Sufficient opportunity was afforded us, in an unrestrained and domestic intercourse of three months, which succeeded our Roman interview, to gain a knowledge of each other. There was that conformity of tastes and views between us which could scarcely fail, at an age and in a situation like ours, to give birth to tenderness. My resolution to hasten to America was peculiarly unwelcome to my friend. He had offered to be my companion, but this offer my regard to his interest obliged me to decline; but I was willing to compensate him for this denial, as well as to gratify my own heart, by an immediate marriage.

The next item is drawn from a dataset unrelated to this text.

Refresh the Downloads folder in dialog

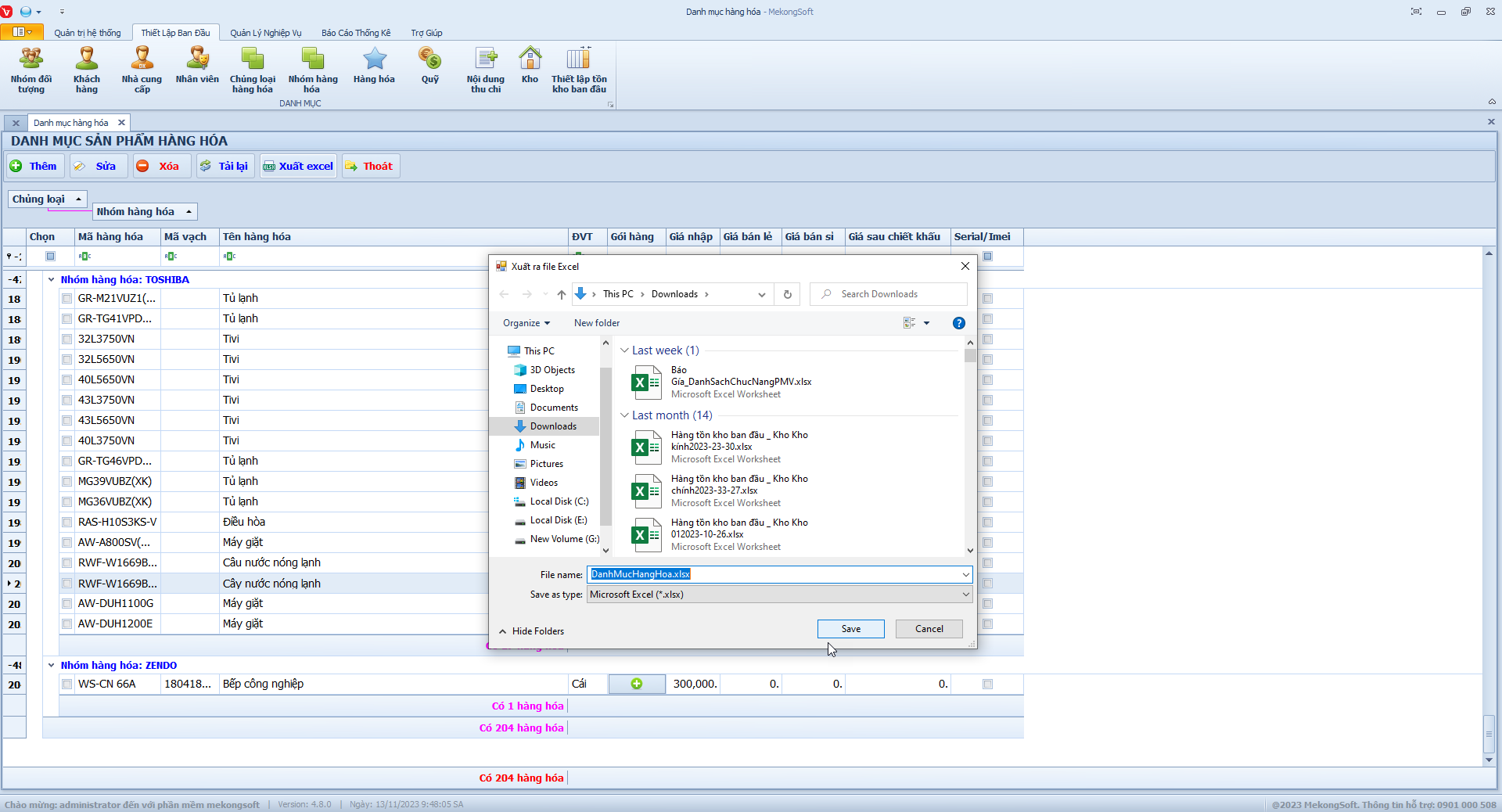(x=788, y=295)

So long a residence in England and Italy had given birth to friendships and connections of the dearest kind. I had no view but to spend my life with Courtland, in the midst of my maternal kindred, who were English. A voyage to America and reunion with Constantia were previously indispensable; but I hoped that my friend might be prevailed upon, and that her disconnected situation would permit her to return with me to Europe. If this end could not be accomplished, it was my inflexible purpose to live and die with her. Suitably to this arrangement, Courtland was to repair to London, and wait patiently till I should be able to rejoin him there, or to summon him to meet me in America.
A week after my mother's death, I became a wife, and embarked the next day, at Naples, in a Ragusan ship, destined for New York. The voyage was tempestuous and tedious. The vessel was necessitated to make a short stay at Toulon. The state of that city, however, then in possession of the English and besieged by the revolutionary forces, was adverse to commercial views. Happily, we resumed our voyage on the day previous to that on which the place was evacuated by the British. Our seasonable departure rescued us from witnessing a scene of horrors of which the history of former wars furnishes us with few examples.
A cold and boisterous navigation awaited us. My palpitations and inquietudes augmented as we approached the American coast. I shall not forget the sensations which I experienced on the sight of the Beacon at Sandy Hook. It was first seen at midnight, in a stormy and beclouded atmosphere, emerging from the waves, whose fluctuation allowed it, for some time, to be visible only by fits. This token of approaching land affected me as much as if I had reached the threshold of my friend's dwelling.
At length we entered the port, and I viewed, with high-raised but inexplicable feelings, objects with which I had been from infancy familiar. The flagstaff erected on the Battery recalled to my imagination the pleasures of the evening and morning walks which I had taken on that spot with the lost Constantia. The dream was fondly cherished, that the figure which I saw loitering along the terrace was hers.
On disembarking, I gazed at every female passenger, in hope that it was she whom I sought. An absence of three years had obliterated from my memory none of the images which attended me on my departure.